◆ WHAT TO DO: Below are some lines of data. Return all of them as they are.

════

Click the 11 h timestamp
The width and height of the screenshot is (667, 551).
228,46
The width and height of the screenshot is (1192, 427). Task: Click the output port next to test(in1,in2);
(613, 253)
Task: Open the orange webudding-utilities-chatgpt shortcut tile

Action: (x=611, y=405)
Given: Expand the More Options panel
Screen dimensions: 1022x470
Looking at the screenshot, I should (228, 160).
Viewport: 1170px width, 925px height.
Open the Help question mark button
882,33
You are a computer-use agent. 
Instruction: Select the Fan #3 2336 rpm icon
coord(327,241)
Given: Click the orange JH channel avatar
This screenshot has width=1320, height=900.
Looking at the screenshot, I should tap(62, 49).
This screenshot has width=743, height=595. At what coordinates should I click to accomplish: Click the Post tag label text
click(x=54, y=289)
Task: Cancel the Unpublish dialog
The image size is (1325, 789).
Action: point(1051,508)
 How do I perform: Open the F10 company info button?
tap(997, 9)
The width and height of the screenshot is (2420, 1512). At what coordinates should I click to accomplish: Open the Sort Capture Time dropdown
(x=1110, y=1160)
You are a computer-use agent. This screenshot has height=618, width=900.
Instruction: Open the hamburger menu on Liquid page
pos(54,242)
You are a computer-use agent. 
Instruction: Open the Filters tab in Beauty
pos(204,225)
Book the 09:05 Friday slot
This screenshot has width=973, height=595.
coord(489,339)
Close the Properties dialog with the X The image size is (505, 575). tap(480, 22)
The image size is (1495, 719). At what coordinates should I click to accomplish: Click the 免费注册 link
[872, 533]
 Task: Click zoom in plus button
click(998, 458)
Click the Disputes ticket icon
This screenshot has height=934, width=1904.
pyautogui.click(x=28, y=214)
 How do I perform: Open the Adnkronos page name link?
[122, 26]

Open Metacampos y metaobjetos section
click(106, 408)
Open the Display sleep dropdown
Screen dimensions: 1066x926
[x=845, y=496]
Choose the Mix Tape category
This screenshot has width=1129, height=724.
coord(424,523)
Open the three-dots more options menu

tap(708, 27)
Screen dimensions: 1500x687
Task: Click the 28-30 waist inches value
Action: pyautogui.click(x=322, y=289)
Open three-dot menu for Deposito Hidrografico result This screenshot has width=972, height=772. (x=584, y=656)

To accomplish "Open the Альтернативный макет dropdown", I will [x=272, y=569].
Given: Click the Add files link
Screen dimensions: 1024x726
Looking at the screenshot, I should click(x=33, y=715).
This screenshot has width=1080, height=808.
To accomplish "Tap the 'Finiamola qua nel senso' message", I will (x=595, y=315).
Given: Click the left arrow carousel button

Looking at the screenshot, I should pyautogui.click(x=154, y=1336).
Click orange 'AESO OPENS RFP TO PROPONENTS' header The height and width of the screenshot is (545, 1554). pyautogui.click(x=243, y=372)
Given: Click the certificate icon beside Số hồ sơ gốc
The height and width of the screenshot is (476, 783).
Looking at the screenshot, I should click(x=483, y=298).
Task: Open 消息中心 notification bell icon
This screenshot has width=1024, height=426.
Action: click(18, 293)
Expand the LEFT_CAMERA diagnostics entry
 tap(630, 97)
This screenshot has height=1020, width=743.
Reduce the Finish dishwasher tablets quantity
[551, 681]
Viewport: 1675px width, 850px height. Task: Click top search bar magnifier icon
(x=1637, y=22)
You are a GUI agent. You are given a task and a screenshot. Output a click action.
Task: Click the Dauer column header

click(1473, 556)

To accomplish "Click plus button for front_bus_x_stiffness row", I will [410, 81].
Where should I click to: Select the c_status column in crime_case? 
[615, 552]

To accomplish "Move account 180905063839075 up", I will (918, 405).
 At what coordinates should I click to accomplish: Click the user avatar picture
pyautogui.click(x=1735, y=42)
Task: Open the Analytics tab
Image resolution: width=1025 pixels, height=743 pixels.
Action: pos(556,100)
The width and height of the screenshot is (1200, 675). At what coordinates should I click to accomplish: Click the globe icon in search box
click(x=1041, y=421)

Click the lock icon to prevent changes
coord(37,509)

════

◆ WRITTEN ANSWER:
Click the 11 h timestamp
The width and height of the screenshot is (667, 551).
228,46
The width and height of the screenshot is (1192, 427). Task: Click the output port next to test(in1,in2);
(613, 253)
Task: Open the orange webudding-utilities-chatgpt shortcut tile

Action: (x=611, y=405)
Given: Expand the More Options panel
Screen dimensions: 1022x470
Looking at the screenshot, I should (228, 160).
Viewport: 1170px width, 925px height.
Open the Help question mark button
882,33
You are a computer-use agent. 
Instruction: Select the Fan #3 2336 rpm icon
coord(327,241)
Given: Click the orange JH channel avatar
This screenshot has width=1320, height=900.
Looking at the screenshot, I should tap(62, 49).
This screenshot has width=743, height=595. At what coordinates should I click to accomplish: Click the Post tag label text
click(x=54, y=289)
Task: Cancel the Unpublish dialog
The image size is (1325, 789).
Action: point(1051,508)
 How do I perform: Open the F10 company info button?
tap(997, 9)
The width and height of the screenshot is (2420, 1512). At what coordinates should I click to accomplish: Open the Sort Capture Time dropdown
(x=1110, y=1160)
You are a computer-use agent. This screenshot has height=618, width=900.
Instruction: Open the hamburger menu on Liquid page
pos(54,242)
You are a computer-use agent. 
Instruction: Open the Filters tab in Beauty
pos(204,225)
Book the 09:05 Friday slot
This screenshot has width=973, height=595.
coord(489,339)
Close the Properties dialog with the X The image size is (505, 575). tap(480, 22)
The image size is (1495, 719). At what coordinates should I click to accomplish: Click the 免费注册 link
[872, 533]
 Task: Click zoom in plus button
click(998, 458)
Click the Disputes ticket icon
This screenshot has height=934, width=1904.
pyautogui.click(x=28, y=214)
 How do I perform: Open the Adnkronos page name link?
[122, 26]

Open Metacampos y metaobjetos section
click(106, 408)
Open the Display sleep dropdown
Screen dimensions: 1066x926
[x=845, y=496]
Choose the Mix Tape category
This screenshot has width=1129, height=724.
coord(424,523)
Open the three-dots more options menu

tap(708, 27)
Screen dimensions: 1500x687
Task: Click the 28-30 waist inches value
Action: pyautogui.click(x=322, y=289)
Open three-dot menu for Deposito Hidrografico result This screenshot has width=972, height=772. (x=584, y=656)

To accomplish "Open the Альтернативный макет dropdown", I will [x=272, y=569].
Given: Click the Add files link
Screen dimensions: 1024x726
Looking at the screenshot, I should click(x=33, y=715).
This screenshot has width=1080, height=808.
To accomplish "Tap the 'Finiamola qua nel senso' message", I will (x=595, y=315).
Given: Click the left arrow carousel button

Looking at the screenshot, I should pyautogui.click(x=154, y=1336).
Click orange 'AESO OPENS RFP TO PROPONENTS' header The height and width of the screenshot is (545, 1554). pyautogui.click(x=243, y=372)
Given: Click the certificate icon beside Số hồ sơ gốc
The height and width of the screenshot is (476, 783).
Looking at the screenshot, I should click(x=483, y=298).
Task: Open 消息中心 notification bell icon
This screenshot has width=1024, height=426.
Action: click(18, 293)
Expand the LEFT_CAMERA diagnostics entry
 tap(630, 97)
This screenshot has height=1020, width=743.
Reduce the Finish dishwasher tablets quantity
[551, 681]
Viewport: 1675px width, 850px height. Task: Click top search bar magnifier icon
(x=1637, y=22)
You are a GUI agent. You are given a task and a screenshot. Output a click action.
Task: Click the Dauer column header

click(1473, 556)

To accomplish "Click plus button for front_bus_x_stiffness row", I will [410, 81].
Where should I click to: Select the c_status column in crime_case? 
[615, 552]

To accomplish "Move account 180905063839075 up", I will (918, 405).
 At what coordinates should I click to accomplish: Click the user avatar picture
pyautogui.click(x=1735, y=42)
Task: Open the Analytics tab
Image resolution: width=1025 pixels, height=743 pixels.
Action: pos(556,100)
The width and height of the screenshot is (1200, 675). At what coordinates should I click to accomplish: Click the globe icon in search box
click(x=1041, y=421)

Click the lock icon to prevent changes
coord(37,509)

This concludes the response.